[Opening Extracted records section]

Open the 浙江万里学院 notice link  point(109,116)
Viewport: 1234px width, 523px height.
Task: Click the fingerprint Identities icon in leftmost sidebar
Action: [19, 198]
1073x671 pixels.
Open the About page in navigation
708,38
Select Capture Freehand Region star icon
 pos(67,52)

[Closing Extracted records section]
[Opening Extracted records section]

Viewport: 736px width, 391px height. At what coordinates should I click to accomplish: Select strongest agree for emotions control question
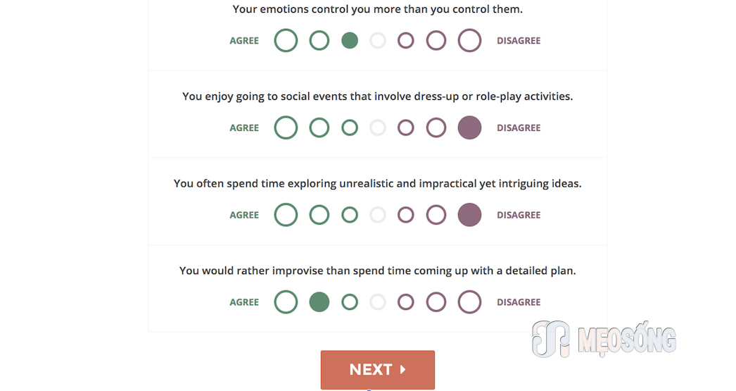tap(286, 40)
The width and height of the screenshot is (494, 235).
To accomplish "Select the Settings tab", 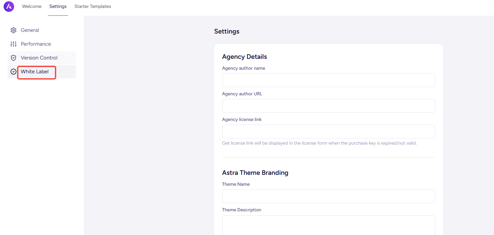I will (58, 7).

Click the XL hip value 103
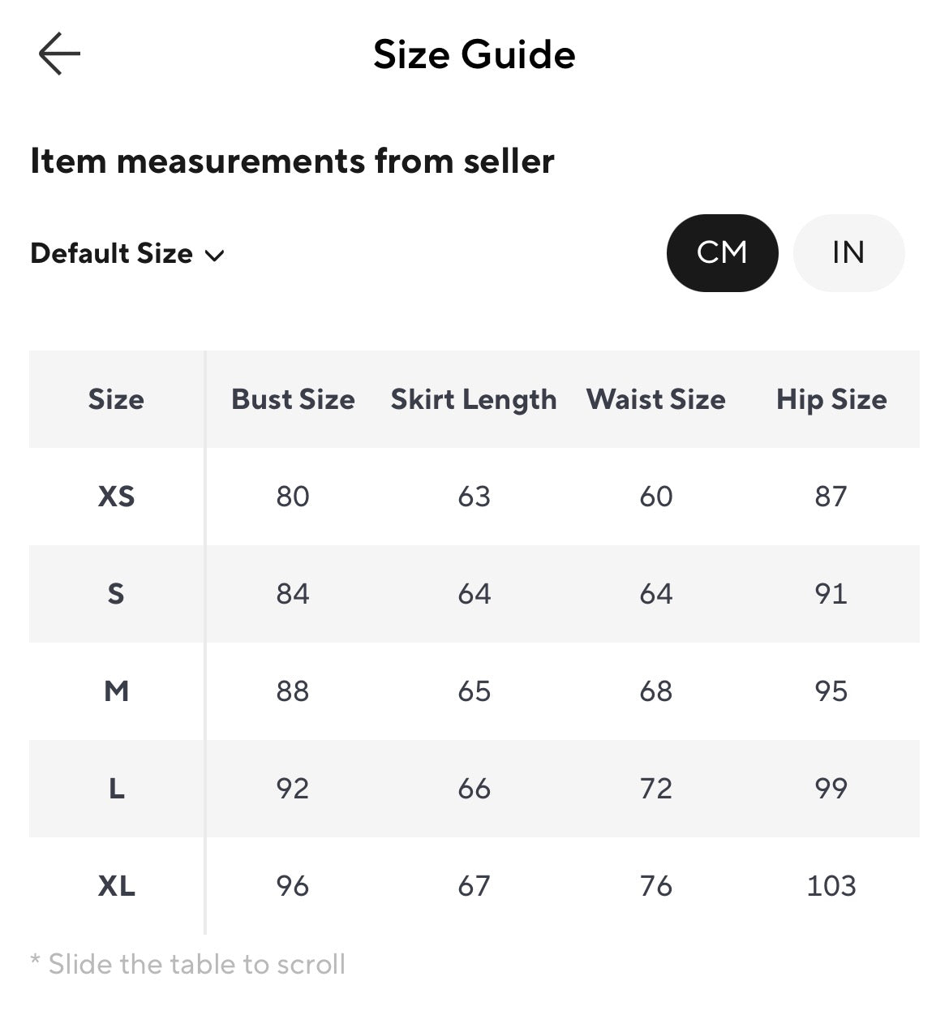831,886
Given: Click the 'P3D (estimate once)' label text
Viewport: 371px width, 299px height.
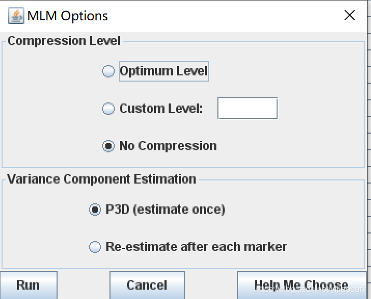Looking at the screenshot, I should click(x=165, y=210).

[Closing Extracted records section]
[Opening Extracted records section]

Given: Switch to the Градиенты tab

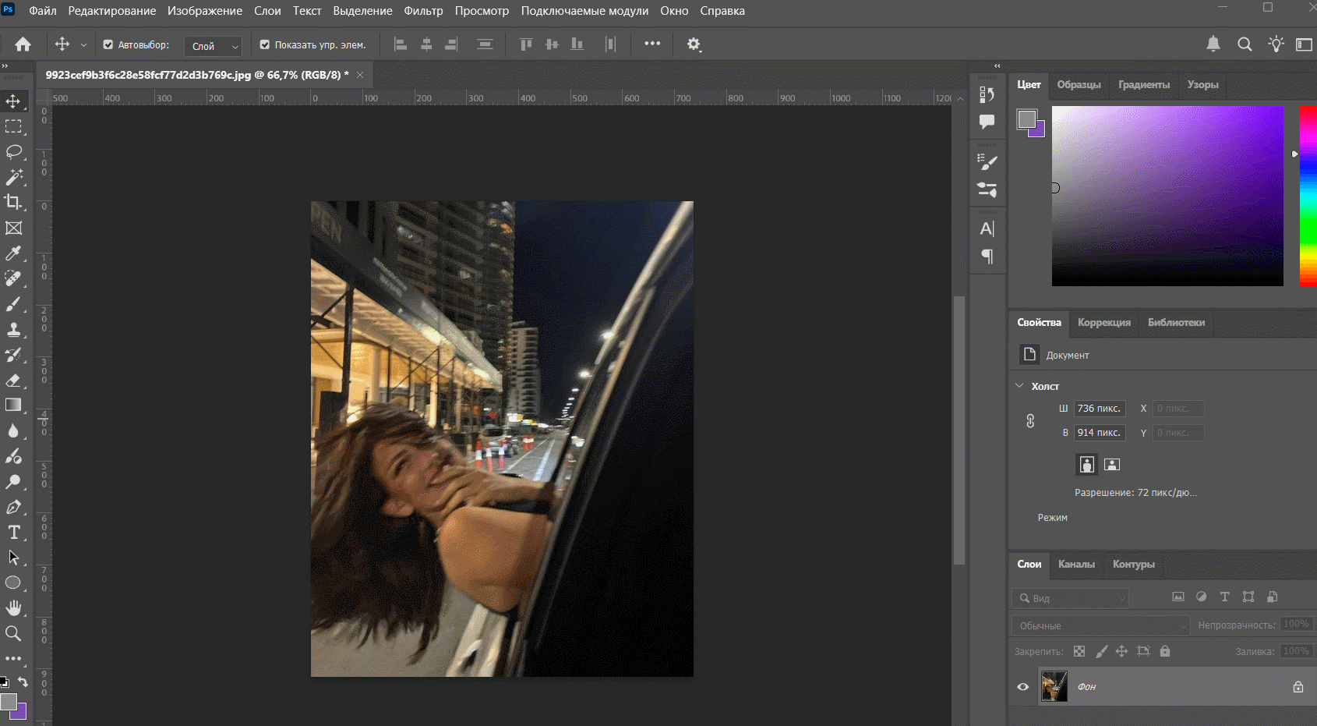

[Closing Extracted records section]

From the entries above, extract every line where the word "Given" appears.

Given: Click the 'P3D (estimate once)' label text
Given: Switch to the Градиенты tab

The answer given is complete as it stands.